36 posters by Willi Kunz
Whilst browsing the MOMA recent acquisitions site, as you do, I noticed that 39 Posters by Willi Kunz,, created for Columbia University Graduate School of Architecture Planning and Preservation lecture series, have been added to the MOMA collection.
These brought back some powerful memories. I saw them pinned up at college by a tutor who must have been on Columbia's mailing list - I knew I should have pinched them off the wall. And I was in New York in 1990 and went to the Jean Baudrillard lecture shown here.
I've created a Flickr set of 36 of them. Taken as a whole they are quite overwhelming, too much to take in - I find myself sucking for air. Poring over them individually, you can see a master at work, a perfect blending of typographic control and expressive composition.

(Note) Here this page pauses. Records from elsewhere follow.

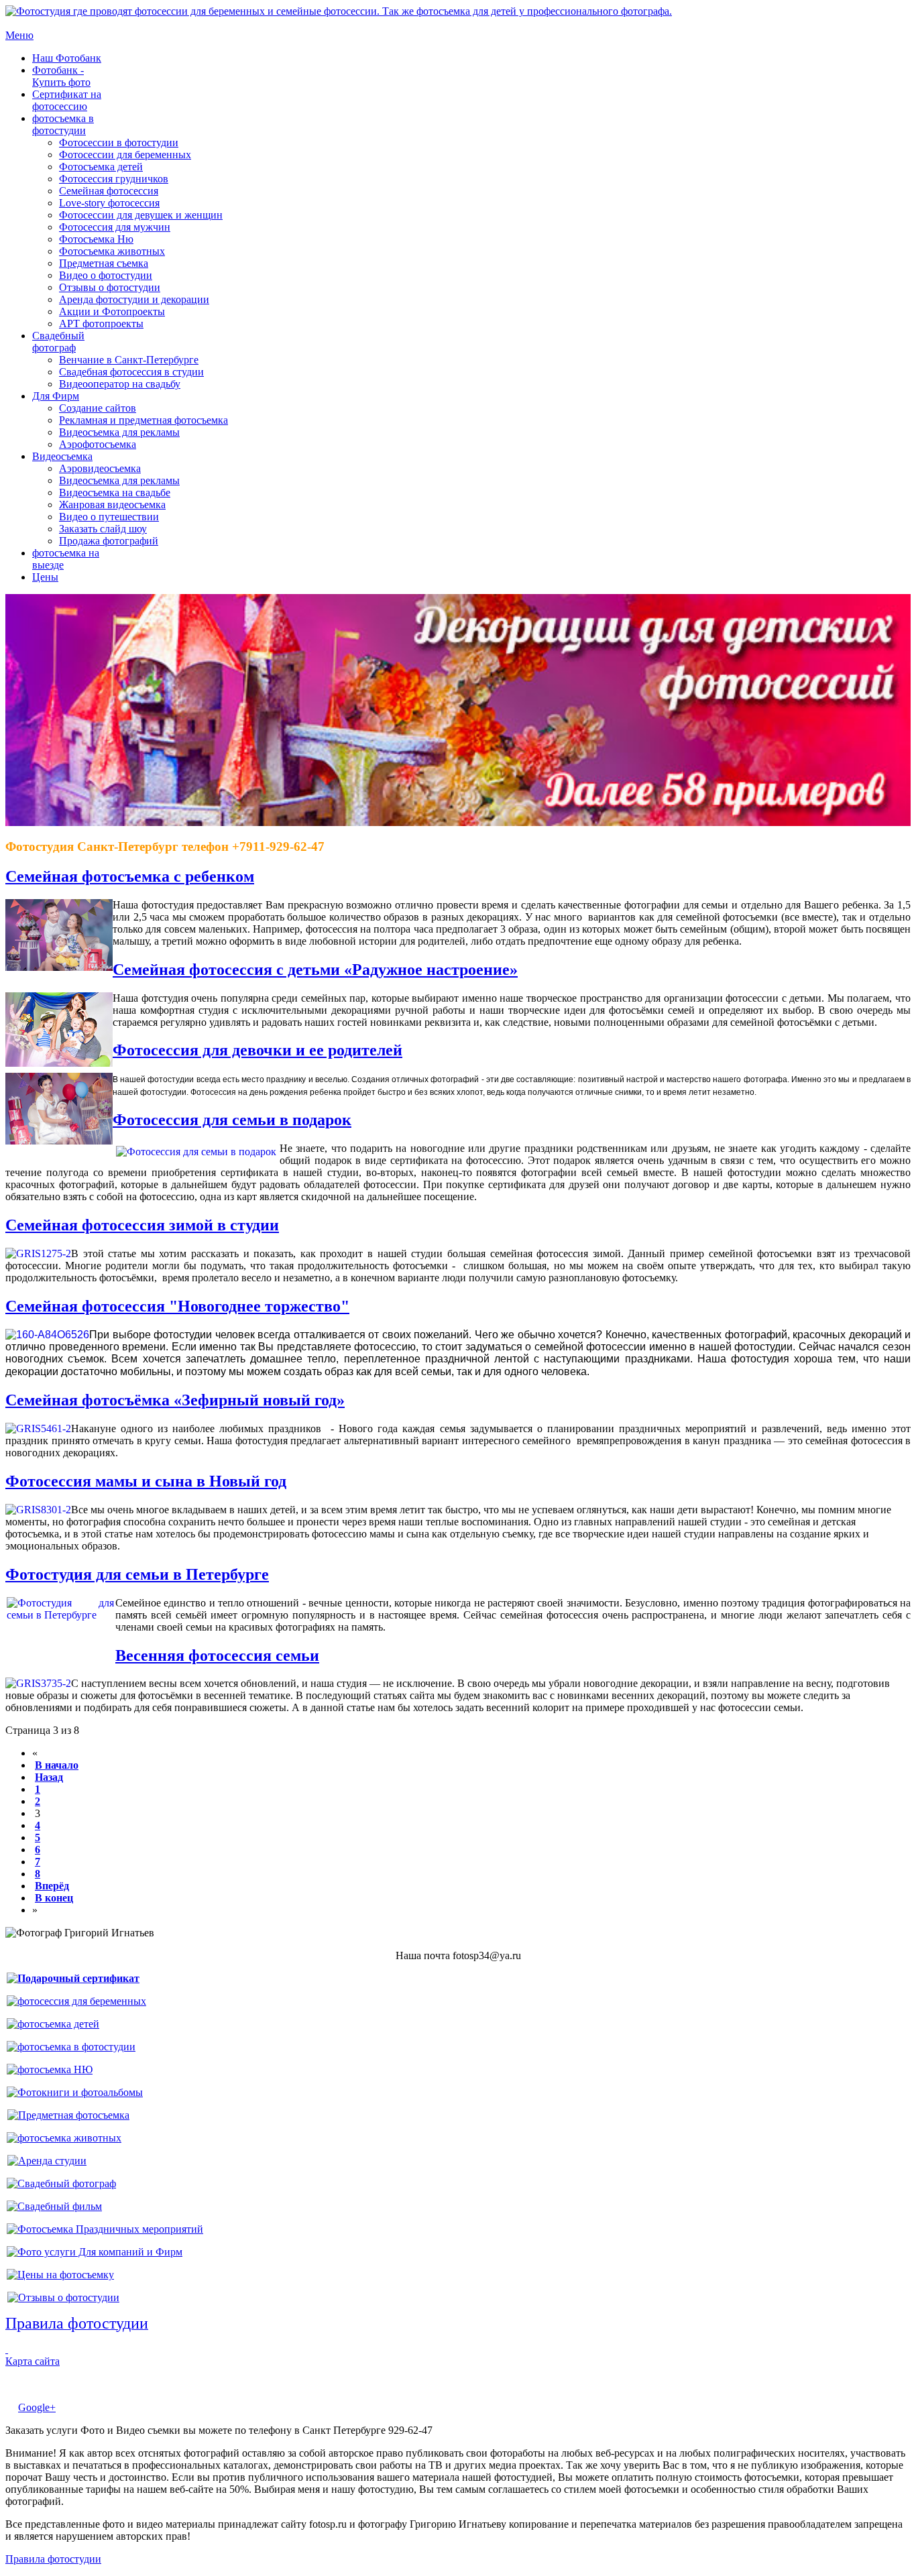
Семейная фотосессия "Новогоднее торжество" (177, 1306)
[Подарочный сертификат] (73, 1978)
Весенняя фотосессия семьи (217, 1655)
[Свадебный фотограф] (61, 2183)
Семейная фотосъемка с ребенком (129, 876)
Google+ (37, 2407)
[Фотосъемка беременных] (76, 2001)
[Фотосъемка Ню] (49, 2069)
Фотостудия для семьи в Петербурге (137, 1574)
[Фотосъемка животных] (64, 2138)
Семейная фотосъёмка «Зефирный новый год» (175, 1400)
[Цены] (60, 2274)
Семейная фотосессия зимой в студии (142, 1225)
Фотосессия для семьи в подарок (232, 1119)
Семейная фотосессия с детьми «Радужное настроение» (315, 969)
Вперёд (52, 1885)
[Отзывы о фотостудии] (63, 2297)
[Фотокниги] (74, 2092)
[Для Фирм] (94, 2252)
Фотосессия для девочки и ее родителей (257, 1050)
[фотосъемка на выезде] (105, 2229)
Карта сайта (32, 2361)
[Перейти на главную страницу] (338, 11)
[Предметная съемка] (68, 2115)
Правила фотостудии (53, 2559)
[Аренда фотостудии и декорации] (47, 2160)
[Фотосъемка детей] (53, 2024)
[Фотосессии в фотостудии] (71, 2046)
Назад (49, 1777)
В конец (54, 1898)
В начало (56, 1765)
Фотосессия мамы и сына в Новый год (145, 1481)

Willi Kunz. (American, born 1943). Columbia University, Graduate School of Architecture, Planning and Preservation Lecture Series Fall 1984. 1984. Lithograph, 24 x 12" (61 x 30.5 cm). Gift of the designer
As Ellen Lupton wrote in an essay originally intended for Kunz' book Micro + Macroaesthetics:
"Kunz explained in Octavo, “Through the translation of architectural elements into typography, the posters present a visual summary of the quality and spirit of the events they announce.” In a series of posters for architectural lectures and exhibitions at the GSAPP, this act of “translation” takes form through grid-like geometric frameworks, partially filled in with color or expressed with rules, which serve both to create abstract compositions and to organize information. Kunz uses typographic bars and the play of positive and negative space to suggest metaphoric “floors” and “foundations,“openings in a wall surface, and symbolic staircases.

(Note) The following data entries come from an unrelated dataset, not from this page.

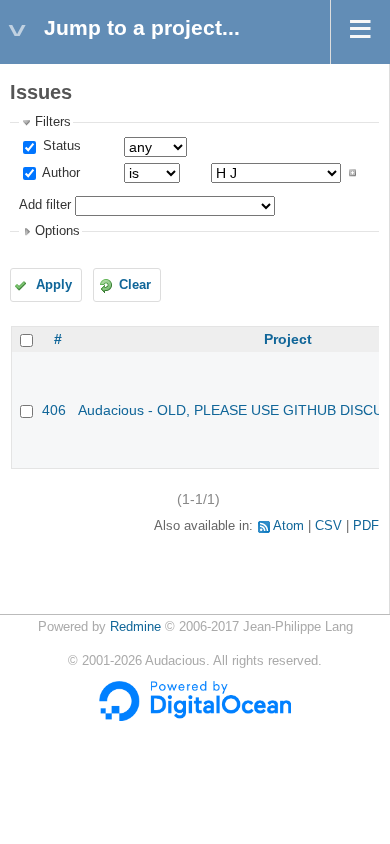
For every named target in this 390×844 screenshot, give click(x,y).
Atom (288, 526)
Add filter (45, 205)
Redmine (135, 627)
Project (288, 339)
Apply (54, 285)
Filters (53, 122)
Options (57, 231)
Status (60, 146)
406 (54, 410)
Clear (135, 285)
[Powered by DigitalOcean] (195, 717)
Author (59, 173)
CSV (328, 526)
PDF (366, 526)
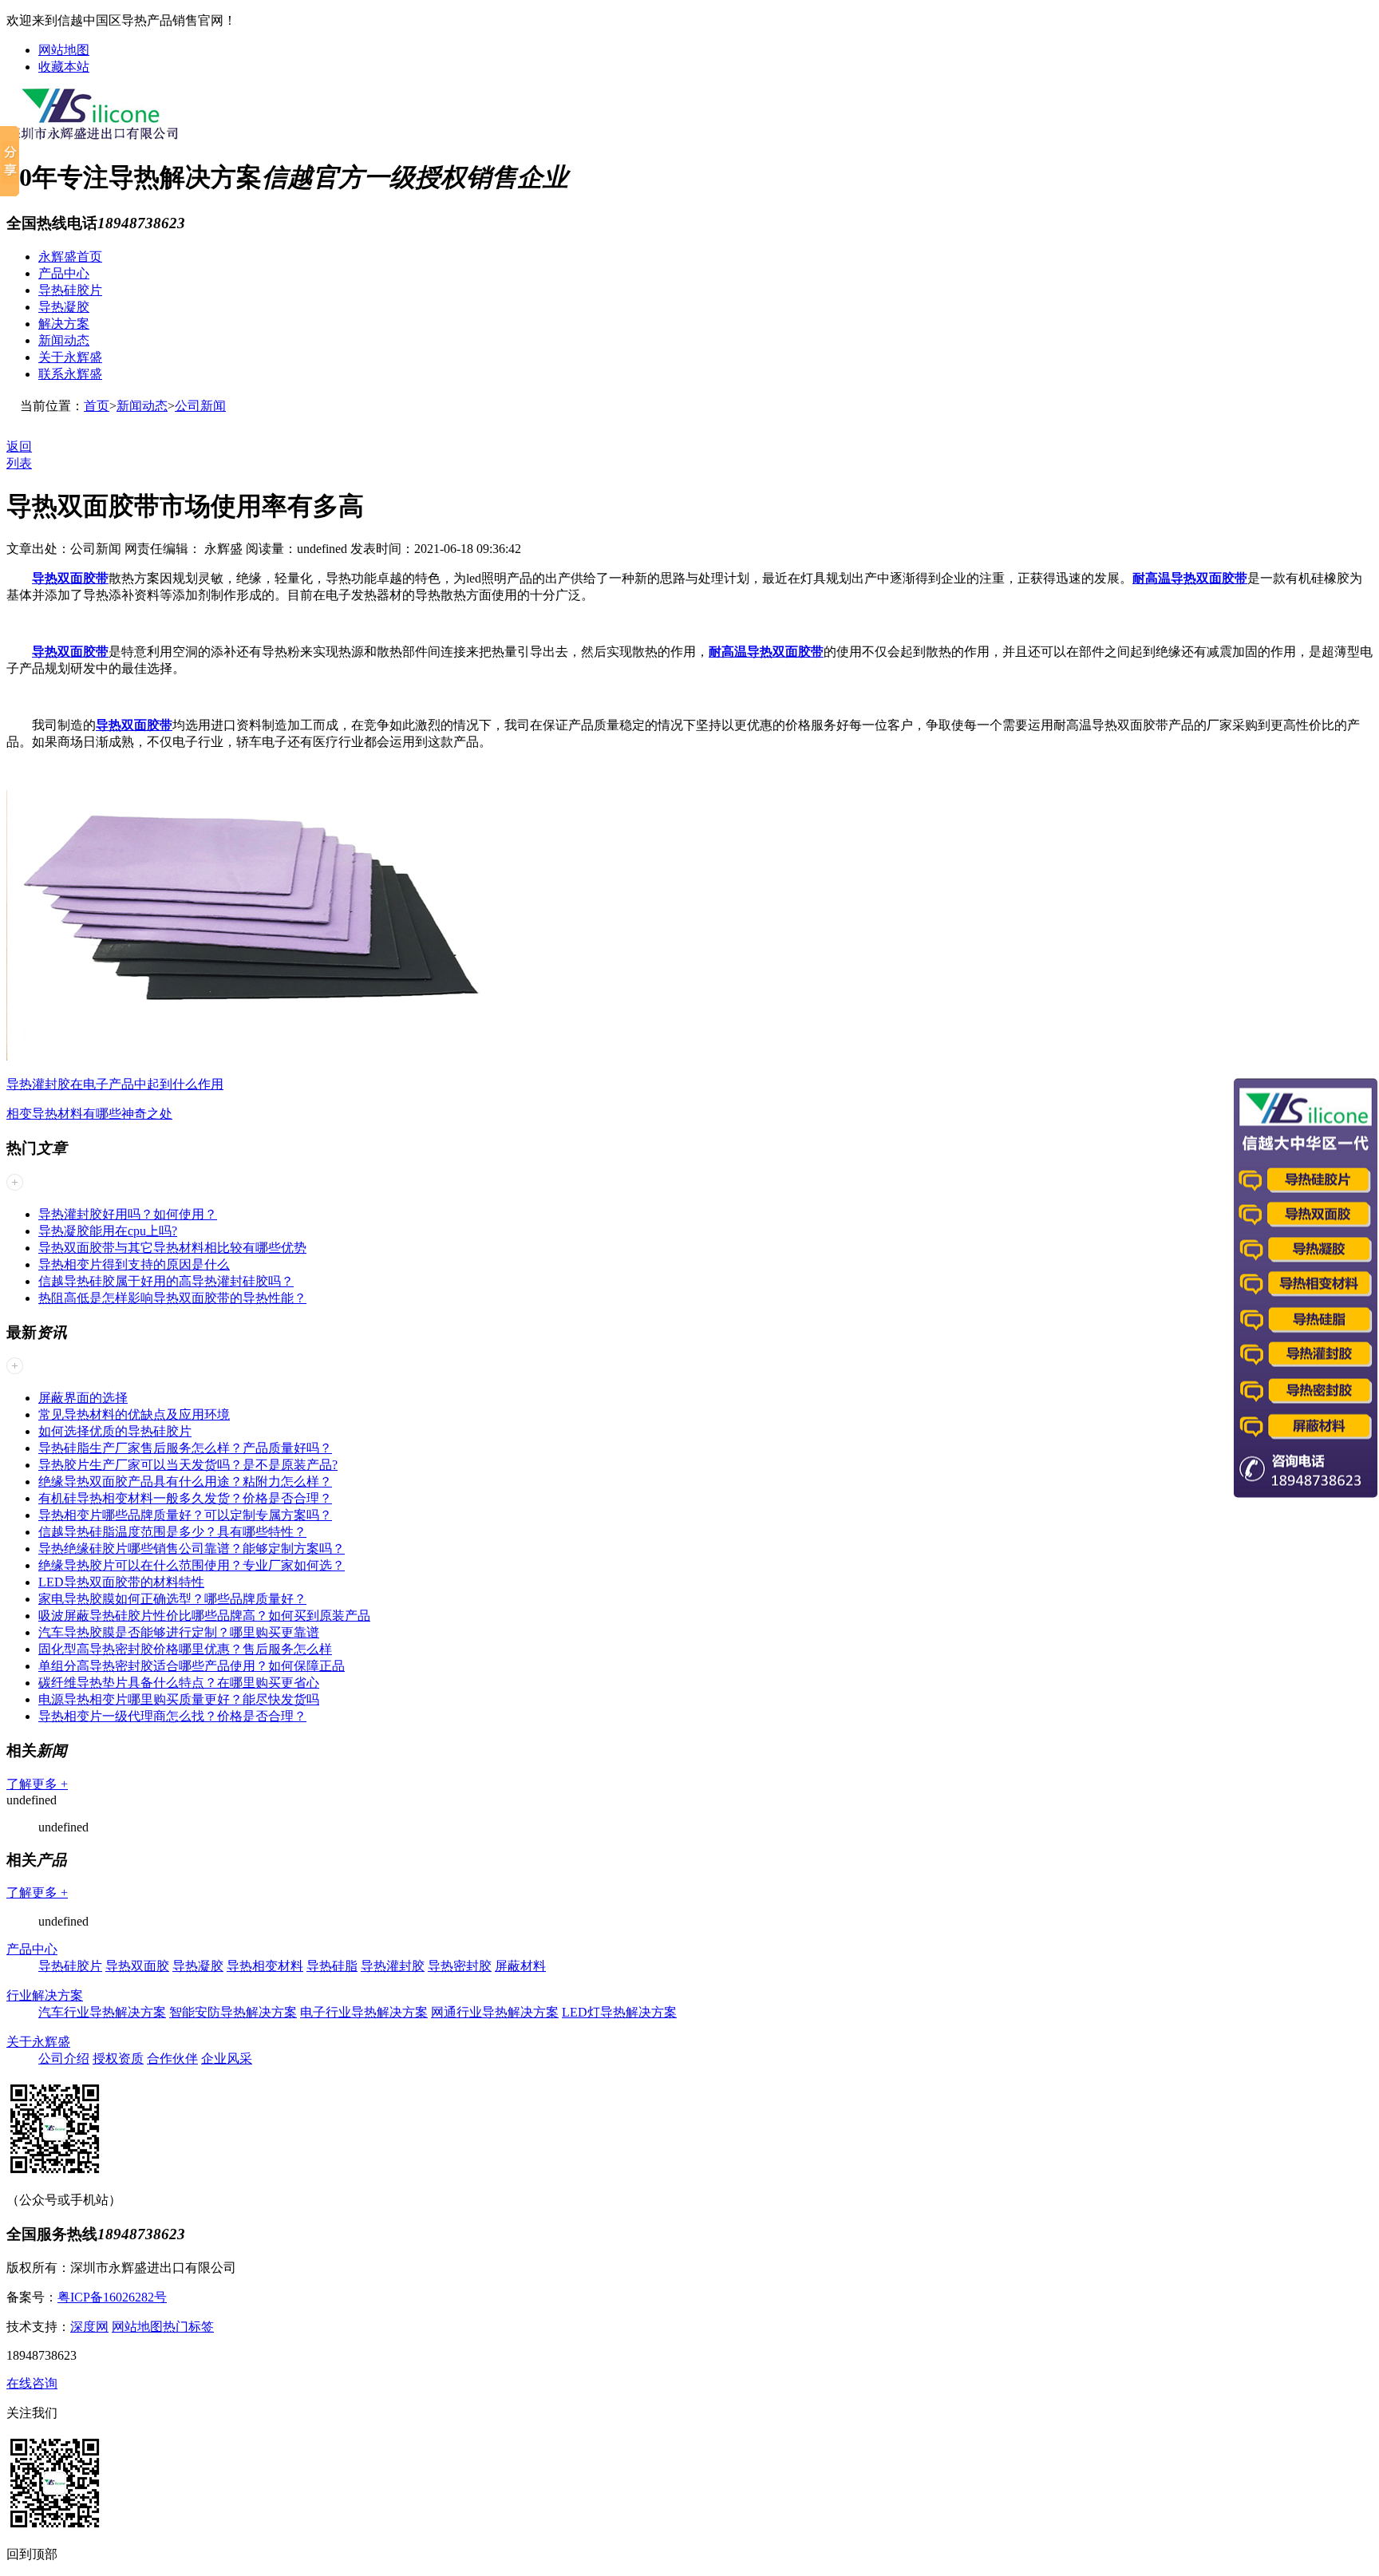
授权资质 (118, 2058)
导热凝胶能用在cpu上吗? (107, 1231)
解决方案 (63, 323)
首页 (96, 406)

Kunz began designing this series of bi-annual posters in 1984. The series, which Kunz continues to produce today, is a remarkable document of one designer’s work for a single client over more than a decade. The posters’ consistent format and precise focus link them into a coherent sequence, while allowing Kunz remarkable room for variation. It is fascinating to watch his use of color, form, and typography shift to reflect changing ideas in the architectural world."